CREATE TABLE  `my_db`.`my_table` ( 
  `id` int(11) NOT NULL,
  `timestamp` timestamp NOT NULL,
  `author` varchar(100) NOT NULL,
  `text` text NOT NULL,
  `md5` varchar(32) NOT NULL,
PRIMARY KEY (`id`)
) ;
DrColossos
yes, I did have a look at them. But I have a problem, which is why I amm here :-/ ANd, yes, I have though it though and a timestamp is exactly what I want. I need to capture a "version" and there is no other way to do it.And, yes, timestamp can happen at the same time, but my application is threaded, with mutex, etc At least, I think I know what I am doing ;-)btw, +1 Thanks for replying
Mawg
+1, timestamp as primary key is a bad idea.
hudolejev
@hudolejev - I really need "versions". The timestamp is the only possible (*) key to a first step index table which points to other more "normally indexed" tables. (* I could use some very contrived thing as PK< but only if I jump through hoops.

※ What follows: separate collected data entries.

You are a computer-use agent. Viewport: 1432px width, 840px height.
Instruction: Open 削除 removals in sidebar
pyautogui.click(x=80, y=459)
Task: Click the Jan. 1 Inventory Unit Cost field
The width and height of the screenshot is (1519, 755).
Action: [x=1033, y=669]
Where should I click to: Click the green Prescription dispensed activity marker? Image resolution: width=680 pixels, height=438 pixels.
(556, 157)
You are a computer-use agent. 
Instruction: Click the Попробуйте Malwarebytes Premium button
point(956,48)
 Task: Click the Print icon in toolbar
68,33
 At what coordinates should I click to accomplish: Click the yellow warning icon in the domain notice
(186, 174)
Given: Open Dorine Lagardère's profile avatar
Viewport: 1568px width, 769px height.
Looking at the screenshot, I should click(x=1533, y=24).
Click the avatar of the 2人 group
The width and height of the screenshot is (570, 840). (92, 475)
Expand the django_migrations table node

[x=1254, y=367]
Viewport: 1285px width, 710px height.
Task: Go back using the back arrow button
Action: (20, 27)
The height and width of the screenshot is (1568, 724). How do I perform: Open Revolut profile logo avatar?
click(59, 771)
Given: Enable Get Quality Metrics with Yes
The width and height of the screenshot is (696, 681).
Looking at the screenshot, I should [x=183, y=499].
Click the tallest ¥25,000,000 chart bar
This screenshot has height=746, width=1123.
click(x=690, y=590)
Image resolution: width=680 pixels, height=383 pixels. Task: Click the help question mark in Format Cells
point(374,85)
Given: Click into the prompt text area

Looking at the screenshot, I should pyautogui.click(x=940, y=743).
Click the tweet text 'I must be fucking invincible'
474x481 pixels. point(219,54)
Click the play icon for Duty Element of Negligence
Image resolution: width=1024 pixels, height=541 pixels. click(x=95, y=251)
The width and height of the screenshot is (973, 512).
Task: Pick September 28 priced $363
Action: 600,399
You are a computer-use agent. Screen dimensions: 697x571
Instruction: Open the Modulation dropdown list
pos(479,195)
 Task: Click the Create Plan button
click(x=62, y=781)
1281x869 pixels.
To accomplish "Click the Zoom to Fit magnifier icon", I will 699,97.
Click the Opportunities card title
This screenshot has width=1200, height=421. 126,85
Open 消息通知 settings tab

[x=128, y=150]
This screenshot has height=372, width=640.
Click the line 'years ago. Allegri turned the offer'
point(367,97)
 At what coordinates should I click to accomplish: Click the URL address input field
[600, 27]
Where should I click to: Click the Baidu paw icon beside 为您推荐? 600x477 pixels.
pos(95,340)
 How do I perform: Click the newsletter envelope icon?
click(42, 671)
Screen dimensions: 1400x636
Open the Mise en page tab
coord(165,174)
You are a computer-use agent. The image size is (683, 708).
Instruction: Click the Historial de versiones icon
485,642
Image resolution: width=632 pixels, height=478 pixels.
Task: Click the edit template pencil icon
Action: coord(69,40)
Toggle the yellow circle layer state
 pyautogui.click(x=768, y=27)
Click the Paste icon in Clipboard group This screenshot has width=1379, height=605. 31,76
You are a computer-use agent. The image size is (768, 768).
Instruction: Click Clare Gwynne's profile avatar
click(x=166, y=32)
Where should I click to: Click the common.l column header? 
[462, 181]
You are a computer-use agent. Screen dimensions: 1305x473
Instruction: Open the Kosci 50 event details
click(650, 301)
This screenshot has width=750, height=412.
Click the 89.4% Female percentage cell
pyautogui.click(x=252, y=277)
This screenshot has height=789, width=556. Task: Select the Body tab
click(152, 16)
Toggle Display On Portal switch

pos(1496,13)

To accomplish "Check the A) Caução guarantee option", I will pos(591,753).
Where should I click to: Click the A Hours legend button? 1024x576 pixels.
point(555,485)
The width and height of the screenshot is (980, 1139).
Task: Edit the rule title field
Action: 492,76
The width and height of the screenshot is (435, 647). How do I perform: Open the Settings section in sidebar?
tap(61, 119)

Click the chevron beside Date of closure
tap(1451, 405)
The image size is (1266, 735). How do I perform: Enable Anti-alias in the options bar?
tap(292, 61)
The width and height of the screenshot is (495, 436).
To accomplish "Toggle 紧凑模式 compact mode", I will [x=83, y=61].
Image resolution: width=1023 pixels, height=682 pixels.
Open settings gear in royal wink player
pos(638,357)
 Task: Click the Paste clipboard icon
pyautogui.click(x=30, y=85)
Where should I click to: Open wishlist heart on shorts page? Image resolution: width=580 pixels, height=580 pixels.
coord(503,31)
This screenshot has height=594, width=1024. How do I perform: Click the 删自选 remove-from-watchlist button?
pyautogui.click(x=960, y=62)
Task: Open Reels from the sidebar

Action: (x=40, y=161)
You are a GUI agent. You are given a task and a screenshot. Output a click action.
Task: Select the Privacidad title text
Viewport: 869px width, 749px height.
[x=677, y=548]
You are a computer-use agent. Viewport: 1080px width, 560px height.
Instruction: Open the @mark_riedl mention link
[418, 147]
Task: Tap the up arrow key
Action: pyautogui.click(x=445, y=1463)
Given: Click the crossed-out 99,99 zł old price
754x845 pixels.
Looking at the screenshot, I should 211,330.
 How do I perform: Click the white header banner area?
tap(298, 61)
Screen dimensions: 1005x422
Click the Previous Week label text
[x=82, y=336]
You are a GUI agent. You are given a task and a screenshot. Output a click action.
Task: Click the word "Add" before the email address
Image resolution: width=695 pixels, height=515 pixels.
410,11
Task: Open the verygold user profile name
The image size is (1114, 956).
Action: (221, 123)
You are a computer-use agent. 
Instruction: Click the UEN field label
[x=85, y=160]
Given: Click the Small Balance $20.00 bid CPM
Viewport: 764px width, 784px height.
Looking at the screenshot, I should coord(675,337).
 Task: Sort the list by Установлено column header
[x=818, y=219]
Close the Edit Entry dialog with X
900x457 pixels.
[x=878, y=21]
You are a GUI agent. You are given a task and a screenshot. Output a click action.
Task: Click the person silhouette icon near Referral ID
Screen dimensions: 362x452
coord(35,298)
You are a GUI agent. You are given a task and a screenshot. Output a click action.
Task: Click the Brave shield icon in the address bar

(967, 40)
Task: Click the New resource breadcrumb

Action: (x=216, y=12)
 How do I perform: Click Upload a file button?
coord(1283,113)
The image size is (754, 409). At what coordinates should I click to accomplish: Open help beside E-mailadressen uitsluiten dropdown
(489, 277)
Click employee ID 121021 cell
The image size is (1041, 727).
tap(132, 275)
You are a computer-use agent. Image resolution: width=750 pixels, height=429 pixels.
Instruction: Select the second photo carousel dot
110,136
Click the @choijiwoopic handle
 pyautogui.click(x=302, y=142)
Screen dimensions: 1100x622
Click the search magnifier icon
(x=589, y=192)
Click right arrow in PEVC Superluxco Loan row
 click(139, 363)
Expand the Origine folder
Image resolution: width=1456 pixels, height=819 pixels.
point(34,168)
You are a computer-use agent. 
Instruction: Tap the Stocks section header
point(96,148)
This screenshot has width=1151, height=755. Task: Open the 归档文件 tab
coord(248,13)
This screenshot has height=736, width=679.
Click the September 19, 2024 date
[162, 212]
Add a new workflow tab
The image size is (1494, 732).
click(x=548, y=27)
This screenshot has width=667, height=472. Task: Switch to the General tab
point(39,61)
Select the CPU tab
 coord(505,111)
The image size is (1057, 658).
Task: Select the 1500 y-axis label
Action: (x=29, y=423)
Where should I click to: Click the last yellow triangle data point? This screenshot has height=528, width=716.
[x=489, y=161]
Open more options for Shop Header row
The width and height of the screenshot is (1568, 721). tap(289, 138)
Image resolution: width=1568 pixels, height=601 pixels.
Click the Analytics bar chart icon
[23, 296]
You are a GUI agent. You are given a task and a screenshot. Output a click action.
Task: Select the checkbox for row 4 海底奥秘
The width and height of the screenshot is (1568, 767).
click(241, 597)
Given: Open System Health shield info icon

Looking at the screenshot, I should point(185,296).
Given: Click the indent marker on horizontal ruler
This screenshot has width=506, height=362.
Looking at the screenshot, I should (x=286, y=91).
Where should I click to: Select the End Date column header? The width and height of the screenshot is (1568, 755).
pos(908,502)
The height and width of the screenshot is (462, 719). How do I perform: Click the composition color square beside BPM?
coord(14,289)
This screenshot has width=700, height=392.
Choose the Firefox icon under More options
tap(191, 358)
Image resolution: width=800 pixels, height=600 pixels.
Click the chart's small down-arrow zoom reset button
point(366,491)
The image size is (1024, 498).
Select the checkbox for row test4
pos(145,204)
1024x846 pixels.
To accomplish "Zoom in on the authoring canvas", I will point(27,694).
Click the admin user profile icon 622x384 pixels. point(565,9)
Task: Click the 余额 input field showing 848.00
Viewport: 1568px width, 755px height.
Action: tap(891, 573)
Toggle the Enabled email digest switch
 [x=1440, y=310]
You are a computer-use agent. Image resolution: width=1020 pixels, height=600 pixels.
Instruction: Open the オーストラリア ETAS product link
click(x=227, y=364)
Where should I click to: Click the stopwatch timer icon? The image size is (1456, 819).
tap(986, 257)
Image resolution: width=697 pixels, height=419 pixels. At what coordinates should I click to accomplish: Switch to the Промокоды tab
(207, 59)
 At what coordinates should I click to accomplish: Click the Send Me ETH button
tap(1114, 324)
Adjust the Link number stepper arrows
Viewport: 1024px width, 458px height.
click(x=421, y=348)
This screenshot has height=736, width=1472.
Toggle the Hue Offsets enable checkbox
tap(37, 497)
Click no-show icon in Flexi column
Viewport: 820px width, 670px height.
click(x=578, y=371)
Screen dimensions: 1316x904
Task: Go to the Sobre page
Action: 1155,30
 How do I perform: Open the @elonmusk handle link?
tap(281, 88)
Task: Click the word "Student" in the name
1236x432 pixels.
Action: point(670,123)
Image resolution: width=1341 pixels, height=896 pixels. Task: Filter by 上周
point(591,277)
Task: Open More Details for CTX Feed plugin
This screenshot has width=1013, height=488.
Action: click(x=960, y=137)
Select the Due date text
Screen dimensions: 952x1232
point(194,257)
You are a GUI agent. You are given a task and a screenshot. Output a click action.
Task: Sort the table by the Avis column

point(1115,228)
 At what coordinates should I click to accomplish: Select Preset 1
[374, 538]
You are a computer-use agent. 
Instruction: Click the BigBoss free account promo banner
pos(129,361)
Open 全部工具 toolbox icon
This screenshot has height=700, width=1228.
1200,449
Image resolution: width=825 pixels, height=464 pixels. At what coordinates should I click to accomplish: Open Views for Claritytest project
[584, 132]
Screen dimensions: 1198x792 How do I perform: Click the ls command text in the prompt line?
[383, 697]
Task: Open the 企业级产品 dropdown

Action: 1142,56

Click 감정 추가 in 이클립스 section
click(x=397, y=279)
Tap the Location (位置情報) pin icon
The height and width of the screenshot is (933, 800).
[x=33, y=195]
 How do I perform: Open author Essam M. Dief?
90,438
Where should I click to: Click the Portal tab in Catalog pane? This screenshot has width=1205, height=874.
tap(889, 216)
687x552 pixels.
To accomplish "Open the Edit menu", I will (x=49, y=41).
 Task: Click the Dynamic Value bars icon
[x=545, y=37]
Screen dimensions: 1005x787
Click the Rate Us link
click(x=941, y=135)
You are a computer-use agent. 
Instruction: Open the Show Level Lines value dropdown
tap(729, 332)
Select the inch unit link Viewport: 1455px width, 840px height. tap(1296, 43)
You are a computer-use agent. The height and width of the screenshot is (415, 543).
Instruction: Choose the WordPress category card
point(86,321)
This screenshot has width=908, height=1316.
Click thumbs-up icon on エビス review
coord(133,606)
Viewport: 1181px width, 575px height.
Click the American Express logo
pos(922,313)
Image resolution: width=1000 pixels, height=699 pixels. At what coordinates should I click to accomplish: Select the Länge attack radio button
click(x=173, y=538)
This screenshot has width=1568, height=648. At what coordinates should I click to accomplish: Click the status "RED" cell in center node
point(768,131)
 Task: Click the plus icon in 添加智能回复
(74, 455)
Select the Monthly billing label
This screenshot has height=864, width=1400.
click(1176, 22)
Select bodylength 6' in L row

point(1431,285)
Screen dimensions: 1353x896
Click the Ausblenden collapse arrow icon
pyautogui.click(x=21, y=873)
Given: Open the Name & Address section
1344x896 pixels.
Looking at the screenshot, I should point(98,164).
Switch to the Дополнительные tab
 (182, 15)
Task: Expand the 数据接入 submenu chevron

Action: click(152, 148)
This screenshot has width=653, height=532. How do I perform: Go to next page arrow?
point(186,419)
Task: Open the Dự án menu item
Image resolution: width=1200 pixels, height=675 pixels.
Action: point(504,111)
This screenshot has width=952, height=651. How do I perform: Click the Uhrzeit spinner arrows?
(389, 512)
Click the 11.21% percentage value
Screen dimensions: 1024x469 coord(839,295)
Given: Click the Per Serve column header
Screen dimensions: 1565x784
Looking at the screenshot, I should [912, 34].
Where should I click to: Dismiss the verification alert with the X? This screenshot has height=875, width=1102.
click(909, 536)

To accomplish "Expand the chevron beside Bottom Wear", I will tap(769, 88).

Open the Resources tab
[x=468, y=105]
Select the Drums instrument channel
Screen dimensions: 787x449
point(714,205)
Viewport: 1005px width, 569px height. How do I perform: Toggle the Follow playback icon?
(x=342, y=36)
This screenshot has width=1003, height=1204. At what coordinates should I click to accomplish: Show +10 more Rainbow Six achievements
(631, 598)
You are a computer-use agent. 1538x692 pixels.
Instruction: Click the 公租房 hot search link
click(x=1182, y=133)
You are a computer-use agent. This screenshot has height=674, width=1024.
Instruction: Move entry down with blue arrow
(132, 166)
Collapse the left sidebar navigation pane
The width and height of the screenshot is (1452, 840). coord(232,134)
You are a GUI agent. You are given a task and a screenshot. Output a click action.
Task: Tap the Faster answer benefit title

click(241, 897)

As a Use Case, timestamp is what makes sense for "versions")
Mawg
+2  A: 
Lèse majesté
It should be `HH`, not `H`, so `2010/06/19 04:56:17` is correct.
hudolejev
Well, you're allowed to omit the preceding zero in single-digit months/dates/hours/minutes/seconds. Check the docs again (after the part about illegal dates being converted to 0000-00...). I think it's mainly the order of the date values that's screwing it up.
Lèse majesté
+! "fter reviewing the MySQL documentation, it appears that if your timestamp value is incorrectly formatted" +1 "It should be HH, not H" - that's what I thought ... _*BUT*_ I got the value from `SELECT CURRENT_TIMESTAMP` - can it be a Delphi problem? I Don't see how - it just gets a string back.
Mawg
I'm guessing it's a Delphi issue. Do you have a MySQL client or access to one? Because if you run the query: `SELECT CURRENT_TIMESTAMP;` it actually returns this: `2010-06-19 04:22:12`. And try it with just H:MM:SS. It should work without the 0 padding. Likewise, try the insert by leaving out `time_stamp` altogether. It should work as well.
Lèse majesté
@Lèse majesté I failed to find anything about omitting zeros in MySQL date-related docs, but ok, let it be (:
hudolejev
hudolejev, I apologize. I got confused between the link you posted and the page I was looking at. But I'll link to it in my answer =].
Lèse majesté
+1  A: 

AFAIR 19/6/2010 4:56:17 AM is not a valid date format for MySQL date types. You should convert it to 2010-06-19 04:56:14 (see doc).

hudolejev
+1 The strange thing is that I got that string from MySql itself with `SELECT CURRENT_TIMESTAMP`. Is there any function to "normalize" the timestamp?
Mawg
Maybe `STR_TO_DATE()`? http://dev.mysql.com/doc/refman/5.0/en/date-and-time-functions.html#function_str-to-date
hudolejev
+1 but why should have to use `STR_TO_DATE()` ? I am just using the retune value of `NOW()`
Mawg
Strange. MySQL function `NOW()` should return a time in valid format. If you are retrieving that value from query result with some Delphi function, I guess it is it who corrupts the time format. You could check that by printing the raw query result before parsing it.